La farfalla monarca può essere lunga dagli 8 ai 10 cm, e distinguere il maschio dalla femmina è facile. I maschi sono un po’ più grandi e hanno una macchia nera al centro di ogni ala, sulla parte posteriore. Gli adulti pesano approssimativamente mezzo grammo.

La vita della farfalla monarca si svolge in 4 tappe:

  1. Tutto inizia con il deposito delle uova sulle foglie di alcune piante del genere Asclepias. Le uova non misurano più di 2 millimetri e si schiudono dopo 4-8 giorni.
  2. Nascono così le larve, che si alimentano della foglia sulla quale sono state depositate dalla madre, diventando dei bruchi robusti con delle striature gialle, nere e bianche in tutto il corpo. Rimangono così per più o meno due settimane, in base alla quantità di cibo che consumano.
  3. Una volta alimentati sufficientemente, i bruchi si preparano a diventare delle crisalidi, dando inizio al loro processo di metamorfosi. La crisalide è color verde lime, con delle macchie dorate e una fascia nera. Questo processo dura 10 giorni.
  4. Al termine della trasformazione, dalla crisalide esce la farfalla monarca: la durata della sua vita si stima in base al momento della sua nascita. Quelle che nascono in primavera e in estate vivono dalle due alle sei settimane. Tuttavia, quelle che nascono alla fine dell’estate e all’inizio dell’autunno vivono fino a 8 mesi. Sono queste che compiono un’incredibile odissea: una migrazione massiva dal Canada al Messico, compreso il ritorno.

La migrazione massiva

La farfalla monarca nordamericana nata alla fine dell’estate, è quella che viaggia dal Canada fino al centro del Messico o della California. La distanza che percorre supera i 5000 km.

Lo fa per sfuggire all’inverno, quindi ogni autunno intraprende questo viaggio, tornando in primavera.

Migrazione della farfalla monarca

La farfalla monarca compie due grandi rotte migratorie. La più conosciuta è quella che va dal Sud del Canada fino al centro del Messico, nello stato del Michoacán.

L’altra è quella che va dal sud del Canada fino alla costa della California, negli Stati Uniti.

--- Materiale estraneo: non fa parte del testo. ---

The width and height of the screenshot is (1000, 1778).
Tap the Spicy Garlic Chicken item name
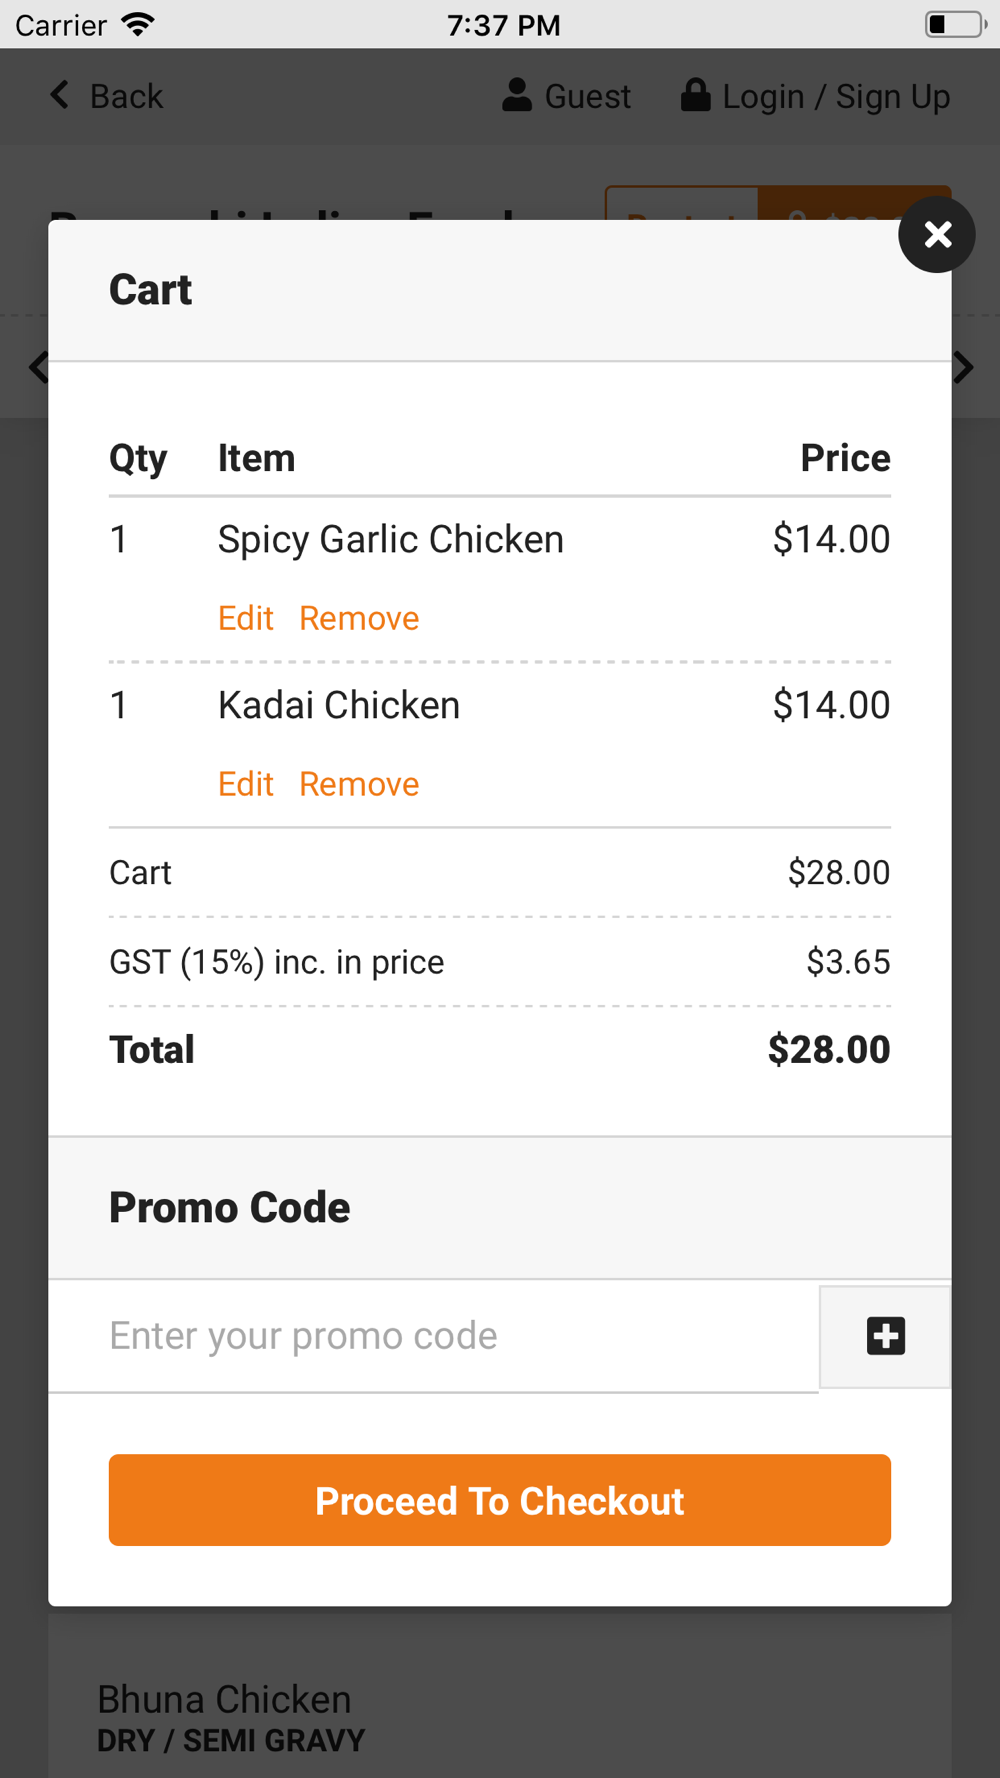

Al primo tragitto partecipano il 90% delle farfalle nate in Canada, mentre il restante 10% porta a capo la seconda rotta.

Per orientarsi, la farfalla monarca si avvale della posizione del sole e dell’intensità della luce solare, anche se il funzionamento esatto di questa bussola biologica è un mistero: non si conosce il modo in cui questa specie elabori la luce con gli occhi.

Nonostante la farfalla monarca nordamericana sia la più famosa, esiste anche in altri parti del mondo, come a nord del Sud America (Venezuela e Colombia) e a sud della Florida. Inoltre, è stata introdotta negli ultimi anni in Australia, in Nuova Zelanda, alle Hawaii e in Spagna.

Attualmente, questo tipo di farfalla si considera minacciata, poiché ogni anno il gruppo che realizza la migrazione massiva è più ridotto. Questa diminuzione si deve a vari fattori. La causa principale? Come sempre, l’intervento dell’essere umano.

La deforestazione riduce la presenza delle piante del genere Asclepias. Inoltre, gli erbicidi nei campi agricoli hanno ridotto drasticamente il numero di esemplari di farfalla monarca.

  1. Pyle, Robert Michael (2001). Chasing Monarchs: Migrating with the Butterflies of Passage. Houghton Mifflin Books.
  2. Brower, Lincoln (1999). Para comprender la migración de la mariposa monarca, 1857-1995. Mexico D.F.: Instituto Nacional de Ecología.